In this tutorial, we'll learn how to create a decile column using Python's Polars library. Deciles are a common way to divide data into ten equal parts, each containing 10% of the values. They are often used in statistics to understand data distribution, making them a powerful tool in data analysis.
Installing Polars
Polars is a high-performance DataFrame library that's well-suited for handling large datasets. We can install polars using pip.
pip install polarsLoading and Understanding the Data
Let's start by loading a dataset. For this example, we'll create a DataFrame with some random numerical values:
import polars as pl
import numpy as np
# Creating a DataFrame with random data
data = pl.DataFrame({
'id': np.arange(1, 101),
'value': np.random.randint(100, 1000, 100)
})
print(data)

This will generate a dataset with 100 rows and two columns: id and value. The value column contains random integers between 100 and 1000
Calculating Deciles
The decile for each row will be based on the value column.
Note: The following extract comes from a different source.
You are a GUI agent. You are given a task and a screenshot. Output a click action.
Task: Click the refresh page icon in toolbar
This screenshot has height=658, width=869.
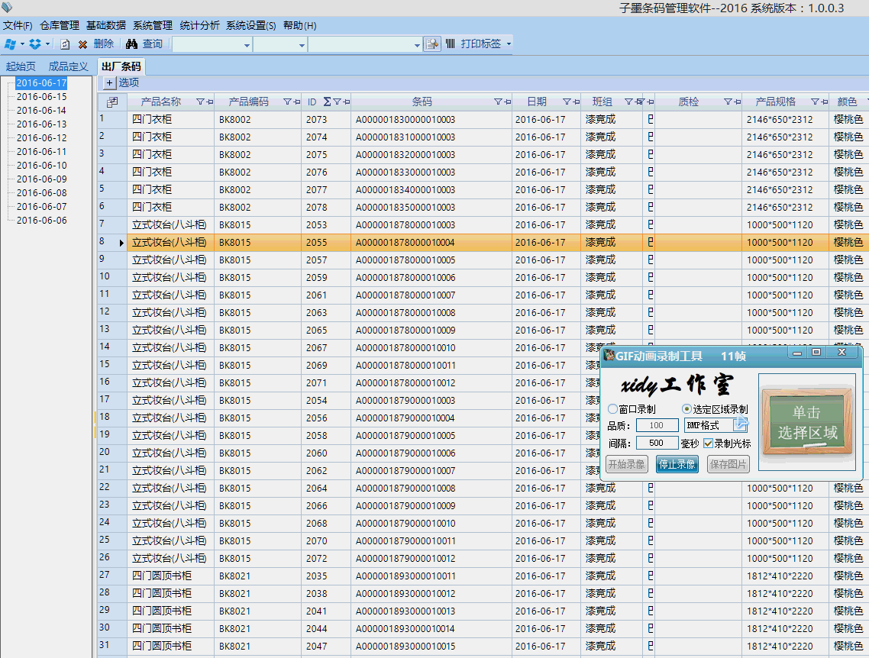click(65, 44)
We'll use Polars' qcut function to divide the data into deciles.
Here’s how to create a decile column:
import polars as pl
import numpy as np
# Creating a DataFrame with random data
data = pl.DataFrame({
'id': np.arange(1, 101),
'value': np.random.randint(100, 1000, 100)
})
print(data)
# Define the number of deciles
decile_bins = 10
# Calculate deciles and create a new 'decile' column
data = data.with_columns(
# Use pl.col('value') to access the column and then apply qcut
pl.col('value').qcut(decile_bins).alias('decile')
)
print(data)

Explanation:
- pl.qcut('value', decile_bins) divides the value column into 10 quantiles (deciles).
- The result is a new column called decile, where each row is assigned a decile rank from 0 to 9 (i.e., the 1st to 10th decile).
Sorting and Grouping by Deciles
We might also want to sort the data or group it by deciles to get an overview:
1. Sorting by Decile:
# ...
sorted_data = data.sort('decile')
print(sorted_data)
Output:

2. Grouping by Decile and Calculating Summary Statistics:
# Group by decile and calculate summary statistics
summary_stats = data.groupby('decile').agg(
[
pl.col('value').mean().alias('mean_value'),
pl.col('value').min().alias('min_value'),
pl.col('value').max().alias('max_value'),
pl.count().alias('count')
]
)
print(summary_stats)
Output:

This will give us a summary of each decile, showing the mean, minimum, and maximum values for the value column, along with the number of rows in each decile.
Conclusion
Creating decile columns in Python using Polars is straightforward and efficient. With the qcut function, we can quickly assign deciles to our data and use them for analysis, sorting, or grouping.